Do LLMs "know" internally when they follow instructions?
Heo, Juyeon, Heinze-Deml, Christina, Elachqar, Oussama, Ren, Shirley, Nallasamy, Udhay, Miller, Andy, Chan, Kwan Ho Ryan, Narain, Jaya
–arXiv.org Artificial Intelligence
Instruction-following is crucial for building AI agents with large language models (LLMs), as these models must adhere strictly to user-provided constraints and guidelines. However, LLMs often fail to follow even simple and clear instructions. To improve instruction-following behavior and prevent undesirable outputs, a deeper understanding of how LLMs' internal states relate to these outcomes is required. Our analysis of LLM internal states reveal a dimension in the input embedding space linked to successful instruction-following. We demonstrate that modifying representations along this dimension improves instruction-following success rates compared to random changes, without compromising response quality. Further investigation reveals that this dimension is more closely related to the phrasing of prompts rather than the inherent difficulty of the task or instructions. This discovery also suggests explanations for why LLMs sometimes fail to follow clear instructions and why prompt engineering is often effective, even when the content remains largely unchanged. This work provides insight into the internal workings of LLMs' instruction-following, paving the way for reliable LLM agents.
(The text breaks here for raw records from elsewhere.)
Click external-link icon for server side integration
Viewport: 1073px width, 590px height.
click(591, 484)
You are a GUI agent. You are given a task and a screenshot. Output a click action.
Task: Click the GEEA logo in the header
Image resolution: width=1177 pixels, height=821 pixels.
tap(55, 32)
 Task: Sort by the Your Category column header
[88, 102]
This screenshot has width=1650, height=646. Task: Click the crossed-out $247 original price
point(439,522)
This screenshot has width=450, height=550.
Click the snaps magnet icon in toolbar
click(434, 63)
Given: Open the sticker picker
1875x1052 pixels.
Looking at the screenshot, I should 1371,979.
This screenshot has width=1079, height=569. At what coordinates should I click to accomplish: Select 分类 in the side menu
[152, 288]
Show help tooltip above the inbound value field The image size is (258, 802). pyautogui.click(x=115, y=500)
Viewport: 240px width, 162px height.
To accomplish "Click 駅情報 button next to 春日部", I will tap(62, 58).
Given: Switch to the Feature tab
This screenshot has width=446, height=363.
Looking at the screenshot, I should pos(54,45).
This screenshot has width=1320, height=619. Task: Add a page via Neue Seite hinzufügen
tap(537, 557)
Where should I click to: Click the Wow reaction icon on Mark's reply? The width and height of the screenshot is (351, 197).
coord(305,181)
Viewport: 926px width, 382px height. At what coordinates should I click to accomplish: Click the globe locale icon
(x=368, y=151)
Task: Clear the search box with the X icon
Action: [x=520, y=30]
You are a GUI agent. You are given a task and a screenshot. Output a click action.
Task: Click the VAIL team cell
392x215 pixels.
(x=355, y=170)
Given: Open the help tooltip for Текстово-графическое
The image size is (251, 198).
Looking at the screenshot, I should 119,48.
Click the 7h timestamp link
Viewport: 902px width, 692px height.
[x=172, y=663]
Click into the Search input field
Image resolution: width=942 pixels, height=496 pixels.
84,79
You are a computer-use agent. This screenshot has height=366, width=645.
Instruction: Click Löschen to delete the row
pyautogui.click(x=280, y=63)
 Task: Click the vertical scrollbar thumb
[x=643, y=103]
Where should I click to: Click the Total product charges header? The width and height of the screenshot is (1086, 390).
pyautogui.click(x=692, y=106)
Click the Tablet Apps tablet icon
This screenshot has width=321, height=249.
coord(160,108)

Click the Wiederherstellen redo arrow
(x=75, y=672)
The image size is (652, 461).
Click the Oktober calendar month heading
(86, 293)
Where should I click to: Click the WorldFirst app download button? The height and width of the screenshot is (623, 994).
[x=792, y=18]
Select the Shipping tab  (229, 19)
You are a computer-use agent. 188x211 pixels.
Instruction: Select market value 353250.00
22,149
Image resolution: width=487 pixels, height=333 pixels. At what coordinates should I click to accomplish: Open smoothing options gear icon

Given the potential of large language models (LLMs), there has been significant interest in utilizing these models to build personal AI agents. For instance, one could imagine deploying an LLM as a personal healthcare assistant, such as a fitness or nutrition planner, or for psychological counseling (Li et al., 2024b; Wang et al., 2023; Tu et al., 2024). Compared to traditional machine learningbased AI agents, LLMs offer the advantage of being easily adaptable through prompting, allowing users to provide guidelines and personal information without the need to retrain model weights. Instruction-following is critical in the development of personal AI agents with LLMs through prompts because these models must adhere to the constraints and guidelines to ensure safe and trustworthy interactions. For example, suppose an LLM is building a personal fitness plan for a user with knee problems.